Nieuw onderzoek: gemeenschappelijk tuinieren mogelijk goed voor je fysieke en mentale gezondheid
Lekker buiten zijn, je eigen moestuin maken én een plek creëren waar je kunt genieten van het stralende weer: tuinieren heeft veel voordelen. Uit nieuw onderzoek blijkt dat bezig zijn in de tuin ook goed is voor je fysieke en mentale gezondheid.
Onderzoekers aan de University of Colorado Boulder onderzochten manieren om veelvoorkomende gezondheidsrisico‘s te verminderen, waardoor kanker en andere chronische ziekten kunnen worden voorkomen. Jill Litt, professor bij de afdeling milieustudies, was vooral geïnteresseerd in tuinieren. “Waar je ook gaat, mensen zeggen dat er gewoon iets is aan tuinieren waardoor ze zich beter voelen,” vertelt ze aan Best Life.
Er zijn al verschillende wetenschappelijke studies gedaan die hebben gekeken naar tuinieren, maar geen enkele studie heeft gemeenschappelijk tuinieren onder de loep genomen, stelt Litt. De nieuwe studie, gefinancierd door de American Cancer Society en gepubliceerd in Lancet Planetary Health, volgde 291 deelnemers die de afgelopen twee jaar niet hadden getuinierd. De helft van de groep werkte in gemeenschapstuinen in Denver en Aurora, terwijl de andere helft de opdracht kreeg een jaar te wachten met tuinieren. Beide groepen droegen activiteitsmonitors en deden mee aan gezondheidsenquêtes waarin werd gevraagd naar stress, angst, voeding en lichamelijke activiteit.
Resultaten
De deelnemers die werkten in de gemeenschapstuinen aten meer fruit en groenten. Daarnaast voelden ze minder stress en angst. Ze aten ook meer vezels en hadden meer beweging. “Deze bevindingen leveren concreet bewijs dat gemeenschapstuinieren een belangrijke rol zou kunnen spelen bij het voorkomen van kanker, chronische ziekten en psychische stoornissen,” legt Litt uit.
Risico op kanker en andere chronische ziektes
Gavin Dawson, oprichter en hoofdinstructeur van Global Emergency Medics, die niet betrokken was bij het onderzoek, benadrukt dat tuinieren een laagdrempelige manier is om positieve resultaten te bereiken. “Deze studie is een uitstekend voorbeeld van hoe een eenvoudige, goedkope interventie zoals tuinieren een positieve invloed kan hebben op zowel de fysieke als de mentale gezondheid,” vertelt hij aan Best Life. “Natuurlijk kunnen we niet zeggen dat tuinieren kanker geneest, maar het zou kunnen suggereren dat het leiden van bepaalde levensstijlen het risico op kanker op de lange termijn vermindert.”

Opdracht 1 →
Waarom voegt de nieuwe studie volgens Litt iets toe aan eerder onderzoek naar tuinieren? Baseer je uitleg op het artikel over gemeenschappelijk tuinieren.
Opdracht 2 →
Citeer uit het artikel over gemeenschappelijk tuinieren de tekst tussen "Er zijn al verschillende" en "en lichamelijke activiteit.", beide inbegrepen.
Opdracht 3 →
Vertaal deze zin uit de leestekst in het Engels: "De deelnemers die werkten in de gemeenschapstuinen aten meer fruit en groenten."

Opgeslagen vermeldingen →
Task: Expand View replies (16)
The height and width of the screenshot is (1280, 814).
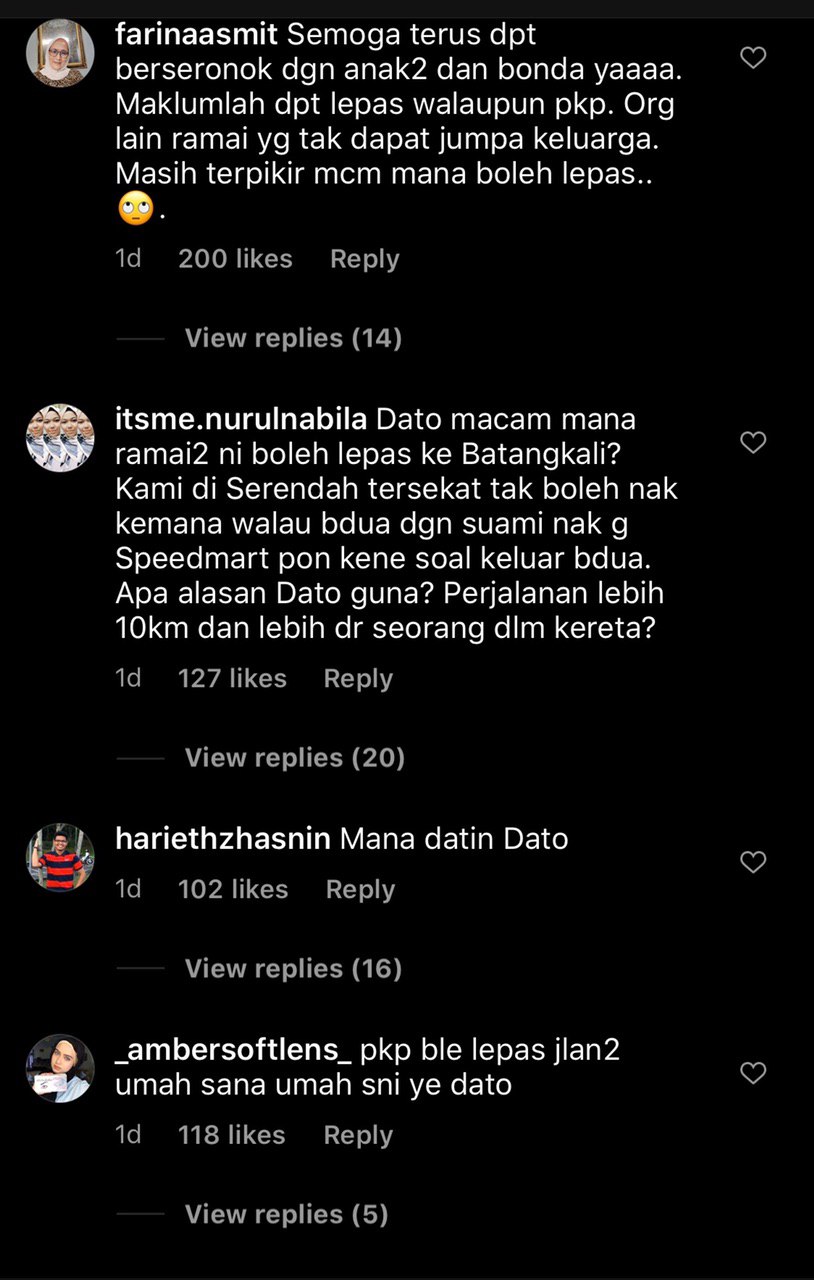Action: point(293,968)
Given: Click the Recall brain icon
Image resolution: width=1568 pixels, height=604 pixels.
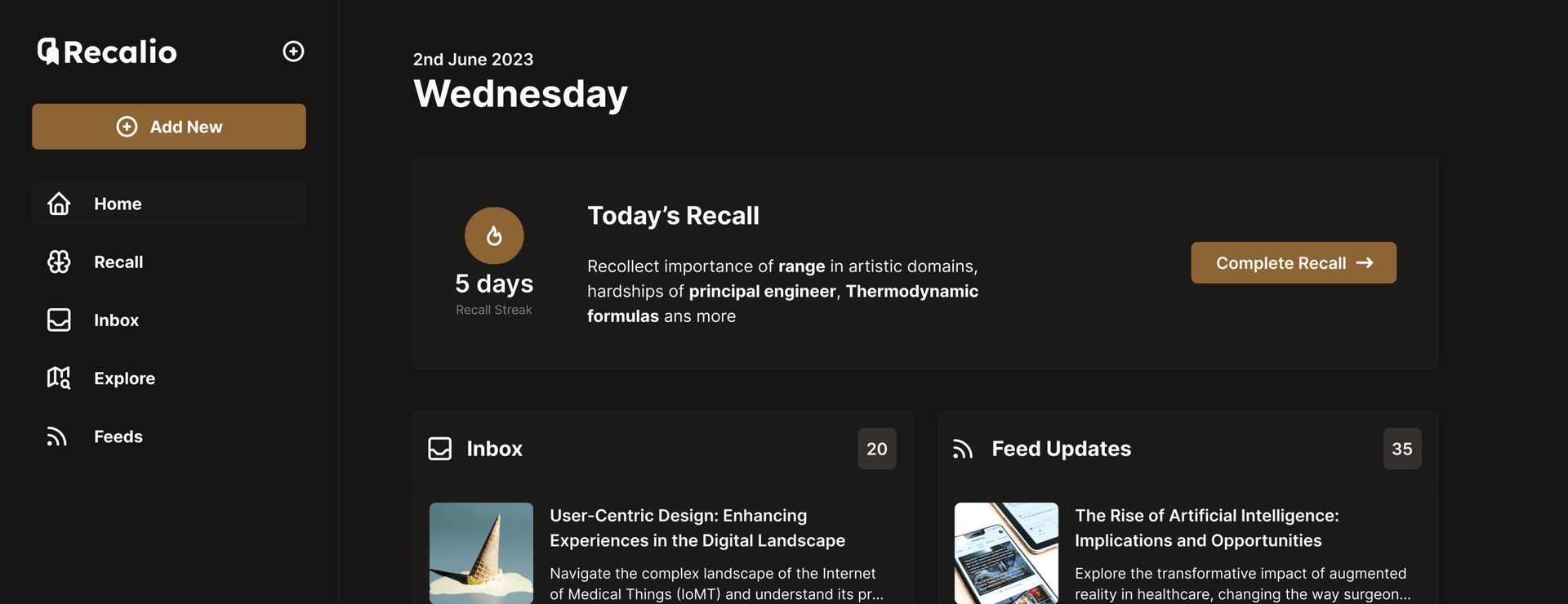Looking at the screenshot, I should coord(59,262).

Schriftelijk antwoord 1 →
Er waren al verschillende wetenschappelijke studies naar tuinieren gedaan, maar geen enkele had gemeenschappelijk tuinieren onderzocht. De nieuwe studie richtte zich daar wel op.

Schriftelijk antwoord 2 →
Er zijn al verschillende wetenschappelijke studies gedaan die hebben gekeken naar tuinieren, maar geen enkele studie heeft gemeenschappelijk tuinieren onder de loep genomen, stelt Litt. De nieuwe studie, gefinancierd door de American Cancer Society en gepubliceerd in Lancet Planetary Health, volgde 291 deelnemers die de afgelopen twee jaar niet hadden getuinierd. De helft van de groep werkte in gemeenschapstuinen in Denver en Aurora, terwijl de andere helft de opdracht kreeg een jaar te wachten met tuinieren. Beide groepen droegen activiteitsmonitors en deden mee aan gezondheidsenquêtes waarin werd gevraagd naar stress, angst, voeding en lichamelijke activiteit.

Schriftelijk antwoord 3 →
The participants who worked in the community gardens ate more fruit and vegetables.